One of the largest and most diverse of the ethnic minority groups of Vietnam is the Dao (pronounced “Zao”) who settled in the northern border region of Vietnam after leaving China in the 12th and 13th centuries.
Like many of the ethnic minority group clans the different Dao clans are often named after the style and colour of their clothing, and even today its not uncommon to see Dao women in full traditional clothing as they go about their day. Dao women's outfits are always made of dark indigo trousers and jackets but the degree of decoration and their different headwear and hairstyles is how you can tell the difference between the clans. Here is a collection of photos taken of some of the beautiful Dao women I've met on my travels.
This beautiful woman is part of the Black Dao clan that live in the area west of Sapa. Unlike their Dao neighbours in Sapa they do not decorate their clothing with embroidery - but always wear a colourful bib of bright pink ribbons, a belt with pink tassels and a distinctive coiled headdress with a silver ornament on top. When she goes to market she usually covers the headdress in a black scarf.

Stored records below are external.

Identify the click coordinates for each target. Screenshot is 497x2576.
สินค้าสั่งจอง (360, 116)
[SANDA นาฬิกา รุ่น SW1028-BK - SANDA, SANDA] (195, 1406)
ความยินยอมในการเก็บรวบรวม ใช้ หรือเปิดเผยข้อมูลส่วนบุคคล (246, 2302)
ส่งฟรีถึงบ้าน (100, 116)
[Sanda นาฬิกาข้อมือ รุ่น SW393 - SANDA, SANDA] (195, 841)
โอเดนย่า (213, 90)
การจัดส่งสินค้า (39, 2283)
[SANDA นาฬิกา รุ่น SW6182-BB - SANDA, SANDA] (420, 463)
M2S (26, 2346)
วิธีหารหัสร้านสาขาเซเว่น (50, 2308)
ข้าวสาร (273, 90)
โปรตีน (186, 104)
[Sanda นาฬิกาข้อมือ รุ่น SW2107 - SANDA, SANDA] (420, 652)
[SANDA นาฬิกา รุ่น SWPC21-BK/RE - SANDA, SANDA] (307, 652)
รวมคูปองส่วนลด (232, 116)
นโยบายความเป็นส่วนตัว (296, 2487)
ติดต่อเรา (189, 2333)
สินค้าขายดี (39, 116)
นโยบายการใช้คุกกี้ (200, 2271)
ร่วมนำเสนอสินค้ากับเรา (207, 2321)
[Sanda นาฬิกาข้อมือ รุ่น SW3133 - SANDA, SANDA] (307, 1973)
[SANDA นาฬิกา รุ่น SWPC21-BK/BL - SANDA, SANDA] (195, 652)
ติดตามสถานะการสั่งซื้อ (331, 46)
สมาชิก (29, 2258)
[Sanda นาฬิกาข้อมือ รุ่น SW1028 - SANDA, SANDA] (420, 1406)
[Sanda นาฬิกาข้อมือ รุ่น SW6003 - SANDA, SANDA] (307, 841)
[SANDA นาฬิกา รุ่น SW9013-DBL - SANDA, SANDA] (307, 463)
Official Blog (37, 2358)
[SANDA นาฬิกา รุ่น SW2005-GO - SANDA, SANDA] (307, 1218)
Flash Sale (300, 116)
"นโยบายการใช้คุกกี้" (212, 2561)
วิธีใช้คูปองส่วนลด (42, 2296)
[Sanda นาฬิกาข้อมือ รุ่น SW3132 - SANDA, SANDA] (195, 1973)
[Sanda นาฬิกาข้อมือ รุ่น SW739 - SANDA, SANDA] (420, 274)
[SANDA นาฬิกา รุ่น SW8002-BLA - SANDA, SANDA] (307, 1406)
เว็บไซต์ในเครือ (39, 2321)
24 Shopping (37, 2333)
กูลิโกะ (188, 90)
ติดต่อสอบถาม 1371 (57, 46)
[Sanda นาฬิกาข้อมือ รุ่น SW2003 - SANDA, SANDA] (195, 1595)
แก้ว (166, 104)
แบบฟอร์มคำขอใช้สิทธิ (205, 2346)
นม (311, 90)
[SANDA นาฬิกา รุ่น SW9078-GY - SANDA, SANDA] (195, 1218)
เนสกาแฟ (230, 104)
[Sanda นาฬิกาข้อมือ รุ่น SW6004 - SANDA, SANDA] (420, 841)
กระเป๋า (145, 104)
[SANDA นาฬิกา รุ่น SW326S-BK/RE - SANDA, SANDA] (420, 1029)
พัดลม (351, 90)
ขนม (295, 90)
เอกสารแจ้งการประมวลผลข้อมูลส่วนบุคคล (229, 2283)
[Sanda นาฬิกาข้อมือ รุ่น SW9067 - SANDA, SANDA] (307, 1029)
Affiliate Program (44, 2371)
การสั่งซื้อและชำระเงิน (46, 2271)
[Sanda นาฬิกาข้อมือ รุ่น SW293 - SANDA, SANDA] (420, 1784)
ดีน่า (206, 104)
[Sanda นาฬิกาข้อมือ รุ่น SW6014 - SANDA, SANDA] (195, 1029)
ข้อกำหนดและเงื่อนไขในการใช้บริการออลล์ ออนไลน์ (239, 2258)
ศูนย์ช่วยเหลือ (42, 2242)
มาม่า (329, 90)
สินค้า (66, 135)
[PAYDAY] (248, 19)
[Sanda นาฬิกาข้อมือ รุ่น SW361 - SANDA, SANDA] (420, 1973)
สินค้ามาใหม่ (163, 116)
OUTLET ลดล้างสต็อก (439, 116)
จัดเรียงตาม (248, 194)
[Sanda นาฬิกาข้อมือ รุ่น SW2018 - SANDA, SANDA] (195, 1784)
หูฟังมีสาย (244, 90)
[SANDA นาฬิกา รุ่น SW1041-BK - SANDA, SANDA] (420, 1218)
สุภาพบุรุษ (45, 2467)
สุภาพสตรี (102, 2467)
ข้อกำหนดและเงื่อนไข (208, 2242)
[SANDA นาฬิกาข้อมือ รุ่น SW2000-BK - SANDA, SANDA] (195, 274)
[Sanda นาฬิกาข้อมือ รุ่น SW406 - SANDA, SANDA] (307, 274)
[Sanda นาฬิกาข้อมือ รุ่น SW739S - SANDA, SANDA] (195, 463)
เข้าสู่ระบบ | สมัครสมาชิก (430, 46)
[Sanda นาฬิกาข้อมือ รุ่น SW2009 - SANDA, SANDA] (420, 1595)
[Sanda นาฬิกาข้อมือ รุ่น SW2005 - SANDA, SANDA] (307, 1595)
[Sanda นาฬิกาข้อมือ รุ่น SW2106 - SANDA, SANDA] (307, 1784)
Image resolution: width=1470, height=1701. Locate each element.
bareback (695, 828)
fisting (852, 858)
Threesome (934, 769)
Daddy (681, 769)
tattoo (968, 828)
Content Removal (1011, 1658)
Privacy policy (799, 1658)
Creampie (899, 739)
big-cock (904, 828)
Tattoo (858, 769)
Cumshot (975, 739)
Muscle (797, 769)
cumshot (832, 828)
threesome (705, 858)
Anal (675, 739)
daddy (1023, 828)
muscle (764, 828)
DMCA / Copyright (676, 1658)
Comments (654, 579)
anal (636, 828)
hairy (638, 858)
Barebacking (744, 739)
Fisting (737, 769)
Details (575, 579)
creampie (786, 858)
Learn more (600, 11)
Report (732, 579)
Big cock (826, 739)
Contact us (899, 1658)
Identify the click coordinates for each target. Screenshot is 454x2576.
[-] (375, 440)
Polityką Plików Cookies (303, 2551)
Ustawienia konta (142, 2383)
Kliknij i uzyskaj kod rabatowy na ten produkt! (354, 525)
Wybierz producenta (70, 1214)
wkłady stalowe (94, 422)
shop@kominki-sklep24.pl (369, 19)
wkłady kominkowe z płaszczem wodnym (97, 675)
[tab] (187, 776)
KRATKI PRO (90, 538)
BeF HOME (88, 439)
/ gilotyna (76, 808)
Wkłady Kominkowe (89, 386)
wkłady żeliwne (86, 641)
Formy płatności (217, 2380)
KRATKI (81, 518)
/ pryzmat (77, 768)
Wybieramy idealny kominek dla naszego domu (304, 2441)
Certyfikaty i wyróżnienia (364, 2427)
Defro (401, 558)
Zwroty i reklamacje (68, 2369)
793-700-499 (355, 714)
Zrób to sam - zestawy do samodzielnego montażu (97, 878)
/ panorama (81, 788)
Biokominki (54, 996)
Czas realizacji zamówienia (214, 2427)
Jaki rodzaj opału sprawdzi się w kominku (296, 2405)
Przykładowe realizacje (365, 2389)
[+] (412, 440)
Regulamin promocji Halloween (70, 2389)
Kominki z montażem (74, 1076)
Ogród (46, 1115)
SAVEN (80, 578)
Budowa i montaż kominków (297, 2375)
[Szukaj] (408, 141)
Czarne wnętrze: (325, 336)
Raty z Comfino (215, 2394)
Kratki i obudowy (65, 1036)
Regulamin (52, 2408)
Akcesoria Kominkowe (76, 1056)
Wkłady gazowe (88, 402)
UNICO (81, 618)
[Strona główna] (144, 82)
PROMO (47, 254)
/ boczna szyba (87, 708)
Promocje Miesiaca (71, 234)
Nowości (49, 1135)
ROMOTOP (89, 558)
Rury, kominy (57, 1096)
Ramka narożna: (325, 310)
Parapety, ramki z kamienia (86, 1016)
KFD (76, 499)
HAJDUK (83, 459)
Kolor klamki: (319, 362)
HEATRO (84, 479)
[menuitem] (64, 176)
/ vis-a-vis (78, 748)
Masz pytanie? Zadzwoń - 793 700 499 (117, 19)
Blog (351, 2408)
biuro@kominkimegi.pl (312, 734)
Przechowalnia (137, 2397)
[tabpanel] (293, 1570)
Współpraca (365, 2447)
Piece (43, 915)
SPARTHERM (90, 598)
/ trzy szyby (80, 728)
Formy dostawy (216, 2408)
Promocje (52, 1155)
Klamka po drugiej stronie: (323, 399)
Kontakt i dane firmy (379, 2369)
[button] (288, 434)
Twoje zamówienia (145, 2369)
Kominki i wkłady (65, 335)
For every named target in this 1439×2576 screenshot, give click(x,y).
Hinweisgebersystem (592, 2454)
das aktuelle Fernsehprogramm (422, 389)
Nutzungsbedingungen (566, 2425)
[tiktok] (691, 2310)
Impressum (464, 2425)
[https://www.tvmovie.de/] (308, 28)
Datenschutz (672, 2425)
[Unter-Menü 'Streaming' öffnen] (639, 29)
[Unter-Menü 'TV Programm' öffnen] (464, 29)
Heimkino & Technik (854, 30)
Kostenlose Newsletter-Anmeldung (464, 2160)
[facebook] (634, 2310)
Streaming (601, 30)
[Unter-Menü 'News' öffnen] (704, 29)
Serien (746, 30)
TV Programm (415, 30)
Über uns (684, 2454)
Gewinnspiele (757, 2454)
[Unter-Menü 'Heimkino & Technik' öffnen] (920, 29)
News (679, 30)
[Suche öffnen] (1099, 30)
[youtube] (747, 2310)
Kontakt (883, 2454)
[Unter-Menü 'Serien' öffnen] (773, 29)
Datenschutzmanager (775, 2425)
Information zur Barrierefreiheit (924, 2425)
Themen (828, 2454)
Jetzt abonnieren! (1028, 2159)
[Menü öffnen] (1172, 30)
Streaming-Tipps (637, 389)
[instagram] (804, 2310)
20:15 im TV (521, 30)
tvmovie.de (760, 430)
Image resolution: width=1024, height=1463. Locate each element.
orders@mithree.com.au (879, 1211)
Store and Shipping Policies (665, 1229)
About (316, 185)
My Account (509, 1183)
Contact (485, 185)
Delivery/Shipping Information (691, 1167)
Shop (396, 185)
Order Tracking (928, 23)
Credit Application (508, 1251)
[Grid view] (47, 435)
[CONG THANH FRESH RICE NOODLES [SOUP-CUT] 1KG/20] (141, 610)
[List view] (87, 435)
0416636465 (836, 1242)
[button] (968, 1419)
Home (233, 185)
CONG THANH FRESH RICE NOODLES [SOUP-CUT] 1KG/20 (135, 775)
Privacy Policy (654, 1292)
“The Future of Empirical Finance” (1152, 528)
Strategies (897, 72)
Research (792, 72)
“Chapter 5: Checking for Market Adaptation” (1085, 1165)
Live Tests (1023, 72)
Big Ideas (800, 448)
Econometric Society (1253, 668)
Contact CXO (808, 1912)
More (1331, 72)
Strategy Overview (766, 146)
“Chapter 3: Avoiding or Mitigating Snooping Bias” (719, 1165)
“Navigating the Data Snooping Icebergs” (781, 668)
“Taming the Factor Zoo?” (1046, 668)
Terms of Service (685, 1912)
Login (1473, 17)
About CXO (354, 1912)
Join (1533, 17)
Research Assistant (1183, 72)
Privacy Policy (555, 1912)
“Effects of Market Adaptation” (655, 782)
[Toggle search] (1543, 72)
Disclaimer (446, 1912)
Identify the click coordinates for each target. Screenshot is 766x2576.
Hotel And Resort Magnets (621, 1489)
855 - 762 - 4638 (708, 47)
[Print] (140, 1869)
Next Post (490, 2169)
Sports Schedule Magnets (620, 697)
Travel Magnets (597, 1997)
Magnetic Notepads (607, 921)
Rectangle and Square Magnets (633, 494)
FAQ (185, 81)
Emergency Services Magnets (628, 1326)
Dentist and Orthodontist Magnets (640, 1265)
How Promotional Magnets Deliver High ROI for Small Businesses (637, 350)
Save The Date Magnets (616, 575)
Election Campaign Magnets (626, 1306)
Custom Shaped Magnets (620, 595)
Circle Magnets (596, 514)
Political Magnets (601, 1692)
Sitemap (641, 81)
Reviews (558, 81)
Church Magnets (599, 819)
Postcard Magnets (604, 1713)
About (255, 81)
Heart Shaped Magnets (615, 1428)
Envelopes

Today many of the women only wear their turbans in the winter time - but its not uncommon to see the older women wearing them at all times of the year.
I had seen these beautiful Black Dao women at a number of markets - I thought they'd just forgot their hats! But it turns out that their clan of Dao pride themselves on their beautiful hairstyles - and treat their hair with pig fat to make it pliable and shiny!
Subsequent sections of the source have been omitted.